Dalam prosesnya, uang tersebut diketahui tidak langsung diserahkan, melainkan dititipkan kepada seseorang berinisial ZA. Hingga kini, identitas lengkap ZA masih belum diungkap ke publik. Peran ZA disebut sebagai perantara dalam rencana penyaluran dana kepada pihak-pihak terkait di pansus.
Pelaksana Tugas Direktur Penyidikan KPK, Achmad Taufik Husein, membenarkan adanya temuan tersebut. Ia menjelaskan bahwa berdasarkan hasil penyidikan, memang terdapat saksi bernama ZA yang berperan sebagai penghubung dalam rencana penyerahan uang tersebut.

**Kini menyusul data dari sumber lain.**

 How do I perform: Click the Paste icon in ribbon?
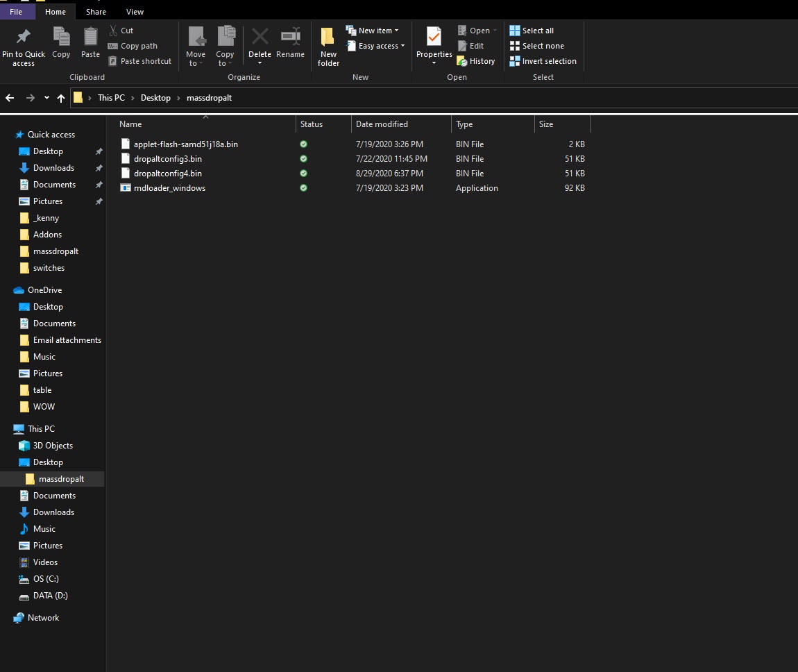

“Terkait dengan ada uang (USD) 1 juta yang dikembalikan, fakta yang kita temukan bahwa betul ada saksi atas nama ZA yang merupakan perantara untuk penyerahan uang ke anggota pansus,” kata Taufik kepada wartawan, Senin (13/4/2026).
Lebih lanjut, Taufik mengungkapkan bahwa pihaknya telah melakukan pemeriksaan terhadap ZA. Dari hasil pemeriksaan tersebut, diketahui bahwa uang sebesar USD 1 juta itu belum sempat diserahkan kepada pihak Panitia Khusus Haji DPR.

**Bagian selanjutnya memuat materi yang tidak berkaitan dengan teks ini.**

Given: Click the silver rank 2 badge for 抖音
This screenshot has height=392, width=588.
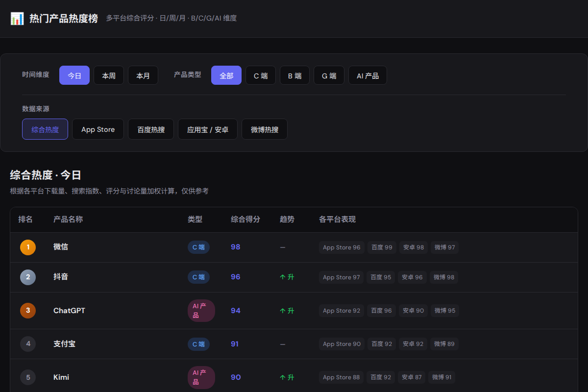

“Artinya masih ada wacana-wacana karena ini masih pembicaraan terus. Tadi betul bahwa si tersangka yaitu Yaqut tidak hadir di pansus. Sehingga ini memang fakta yang kita temukan masih dipegang oleh saudara ZA,” ujarnya.
Pernyataan tersebut mengindikasikan bahwa rencana penyaluran dana masih dalam tahap pembicaraan dan belum terealisasi. Meski demikian, temuan ini tetap menjadi bagian penting dalam pengembangan kasus yang tengah ditangani KPK.

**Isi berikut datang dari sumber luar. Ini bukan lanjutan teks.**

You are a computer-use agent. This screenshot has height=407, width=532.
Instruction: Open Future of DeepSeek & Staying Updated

Dalam perkara ini, KPK telah menetapkan total empat orang sebagai tersangka. Dua di antaranya adalah eks Menteri Agama Yaqut Cholil Qoumas dan mantan staf khususnya, Ishfah Abidal Aziz alias Gus Alex. Keduanya menjadi pihak pertama yang ditetapkan sebagai tersangka dalam kasus ini.
Selanjutnya, KPK juga menetapkan dua tersangka tambahan, yakni Ismail Adham yang menjabat sebagai Direktur Operasional PT Makassar Toraja (Maktour), serta Asrul Azis Taba yang merupakan Komisaris PT Raudah Eksati Utama sekaligus Ketua Umum Asosiasi Kesatuan Tour Travel Haji Umrah Republik Indonesia (Kesthuri).
Dari keempat tersangka tersebut, baru dua orang yang telah dilakukan penahanan, yakni Gus Yaqut dan Gus Alex. Sementara itu, dua tersangka lainnya, Ismail Adham dan Asrul Azis Taba, hingga kini belum ditahan oleh penyidik KPK.
Kasus ini menjadi perhatian publik karena menyangkut dugaan upaya intervensi terhadap proses pengawasan haji di DPR. KPK memastikan proses penyidikan masih terus berjalan guna mengungkap secara menyeluruh aliran dana, peran masing-masing pihak, serta kemungkinan keterlibatan pihak lain dalam perkara ini.